*** Opening ENTRIES PROVIDED ***

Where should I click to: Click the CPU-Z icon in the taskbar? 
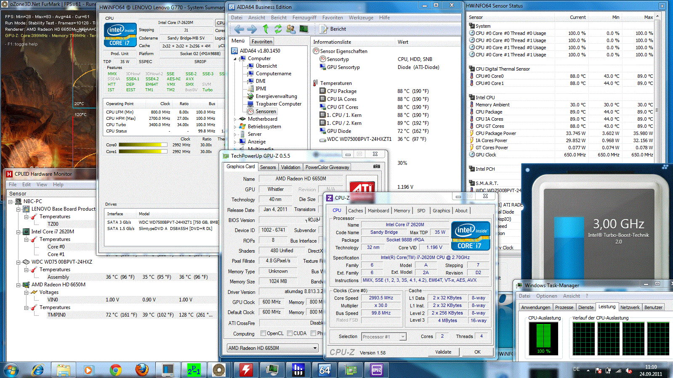376,370
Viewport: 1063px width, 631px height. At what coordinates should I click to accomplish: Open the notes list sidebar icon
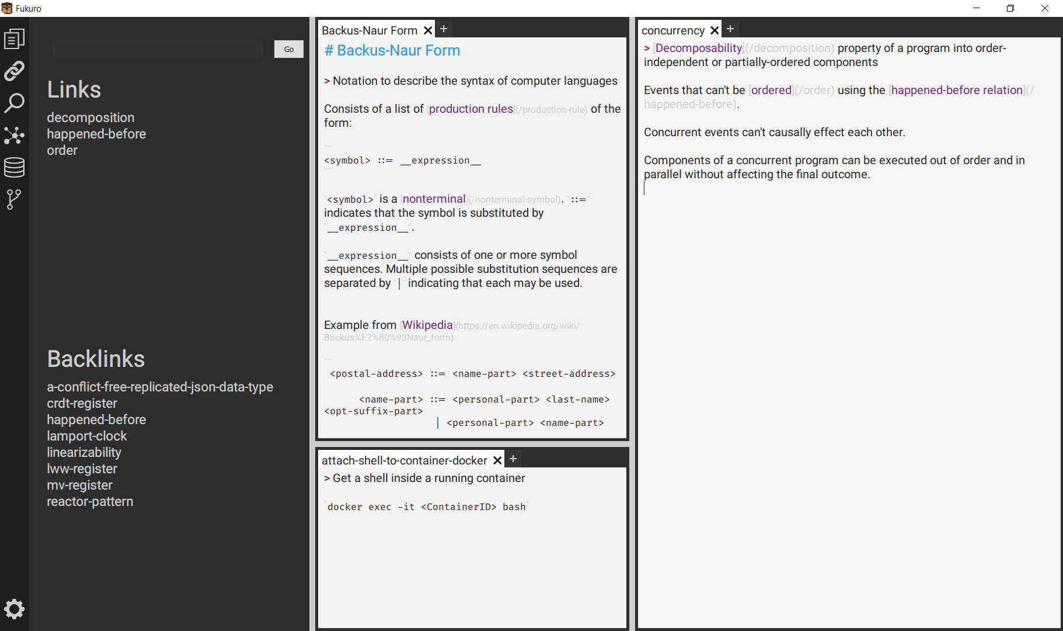click(14, 39)
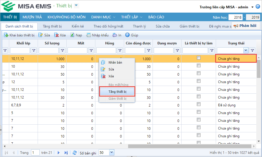Click the Khối lớp filter text box
This screenshot has height=157, width=262.
(x=20, y=50)
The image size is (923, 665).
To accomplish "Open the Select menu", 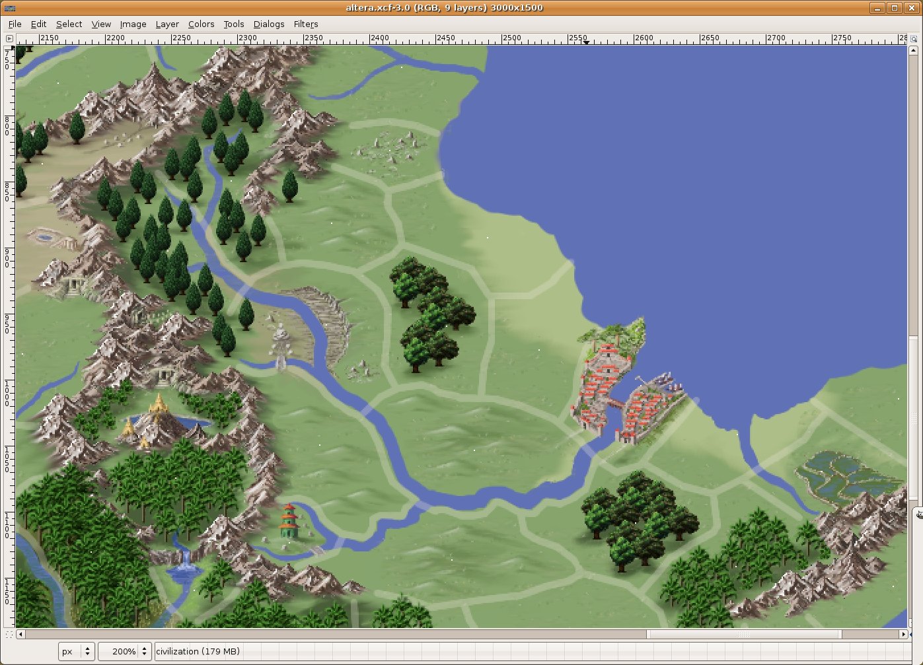I will (x=69, y=24).

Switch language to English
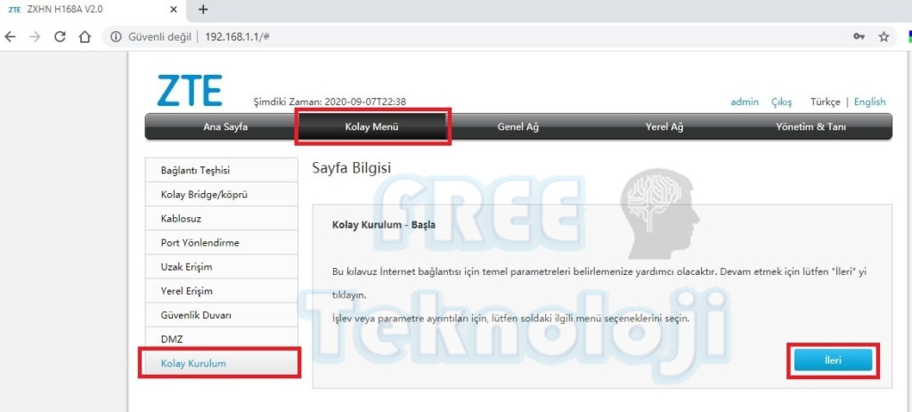[x=869, y=101]

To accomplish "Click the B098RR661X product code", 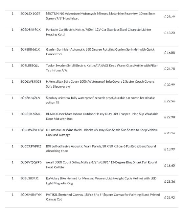I will 30,49.
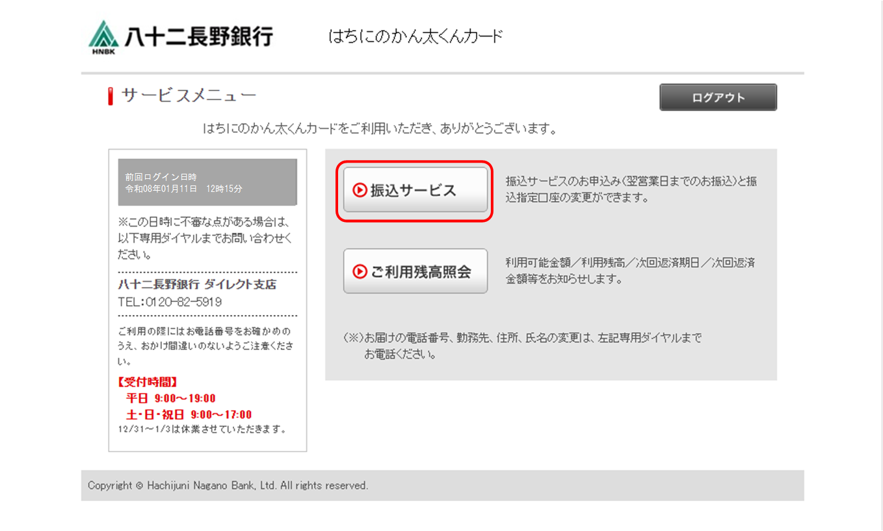The image size is (883, 531).
Task: Open the 振込サービス transfer service button
Action: coord(415,190)
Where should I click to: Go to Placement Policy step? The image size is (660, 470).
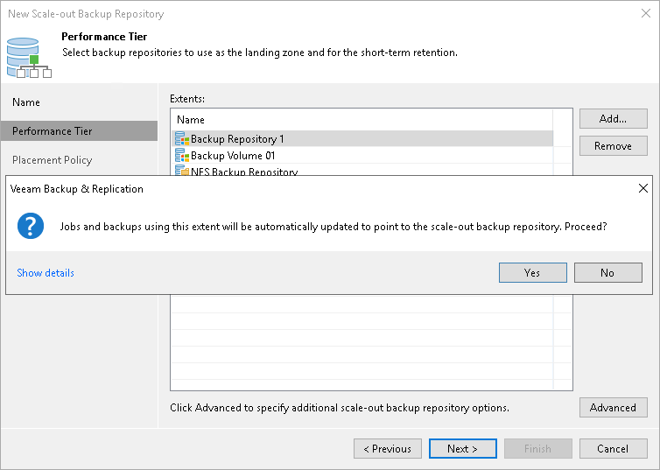pos(53,160)
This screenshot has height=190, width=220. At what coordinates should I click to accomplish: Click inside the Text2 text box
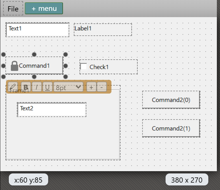click(x=52, y=110)
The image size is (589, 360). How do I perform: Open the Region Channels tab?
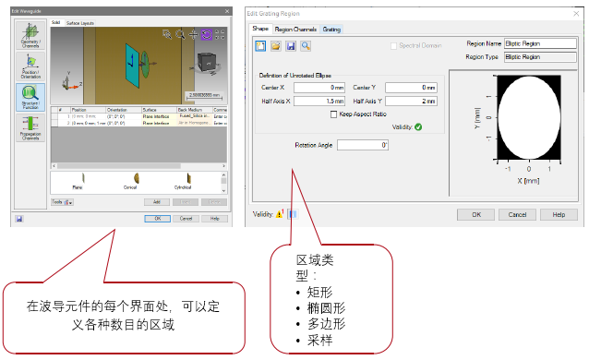pyautogui.click(x=295, y=30)
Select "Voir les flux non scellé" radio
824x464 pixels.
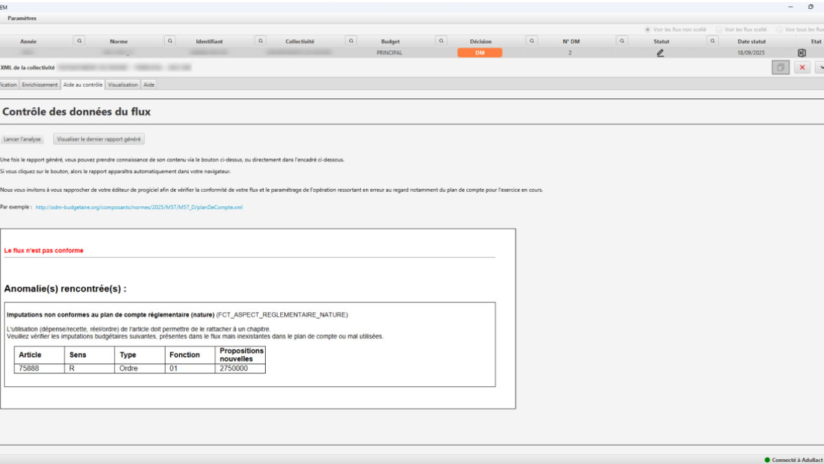[648, 30]
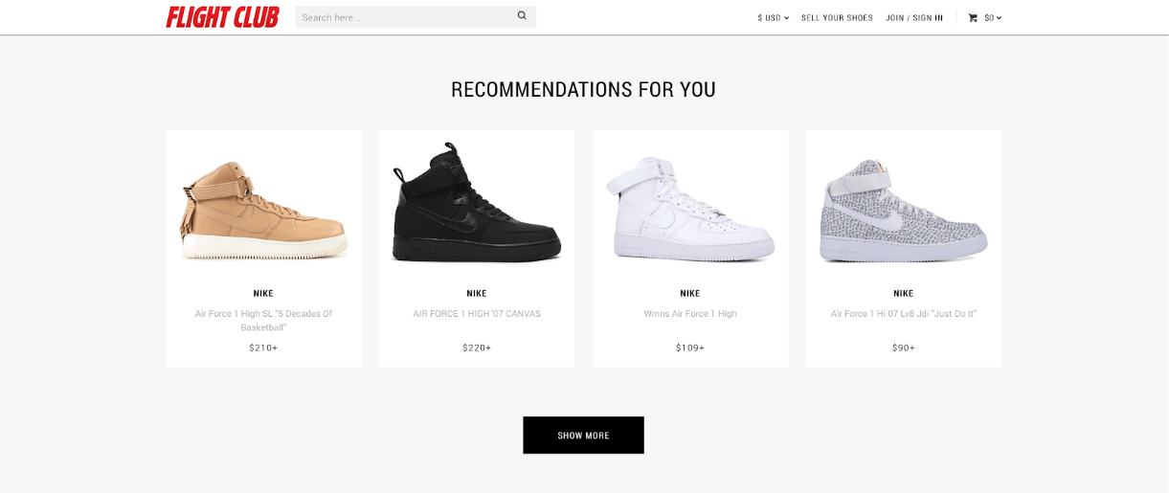
Task: Open Air Force 1 Hi 07 Lv8 Jdi link
Action: 904,314
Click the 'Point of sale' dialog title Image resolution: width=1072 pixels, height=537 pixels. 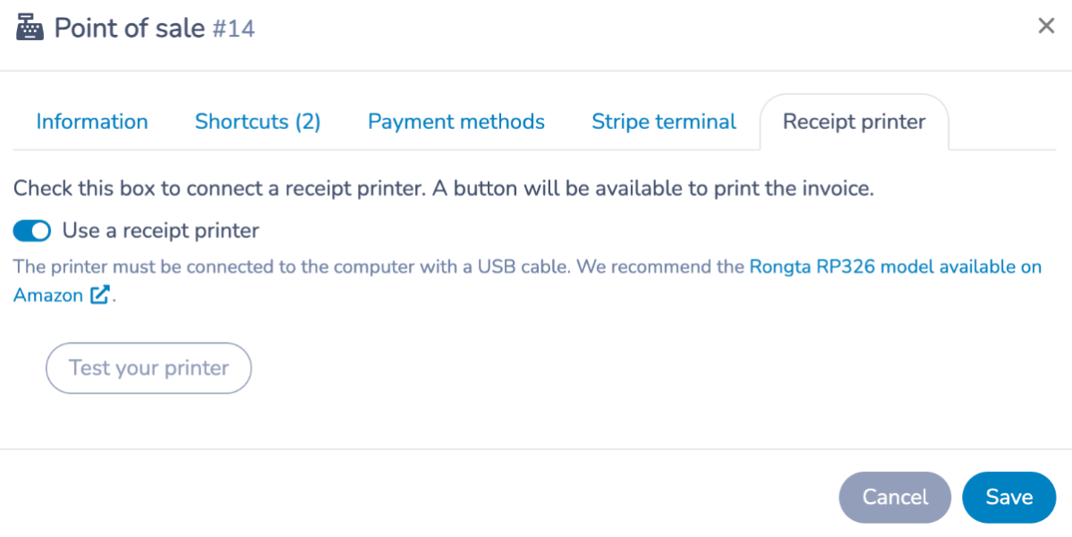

*** Closing ENTRIES PROVIDED ***

Give back exactly, and only, the lines from the one holding "Where should I click to: Go" through the last line of the entries, with every picture omitted.

Where should I click to: Go to Placement Policy step? The image size is (660, 470).
pos(53,160)
This screenshot has height=190, width=220. At what coordinates should I click to accomplish: Click inside the Text2 text box
click(x=52, y=110)
The image size is (589, 360). How do I perform: Open the Region Channels tab?
pyautogui.click(x=295, y=30)
Select "Voir les flux non scellé" radio
824x464 pixels.
[648, 30]
Task: Open Air Force 1 Hi 07 Lv8 Jdi link
Action: 904,314
Click the 'Point of sale' dialog title Image resolution: width=1072 pixels, height=537 pixels. 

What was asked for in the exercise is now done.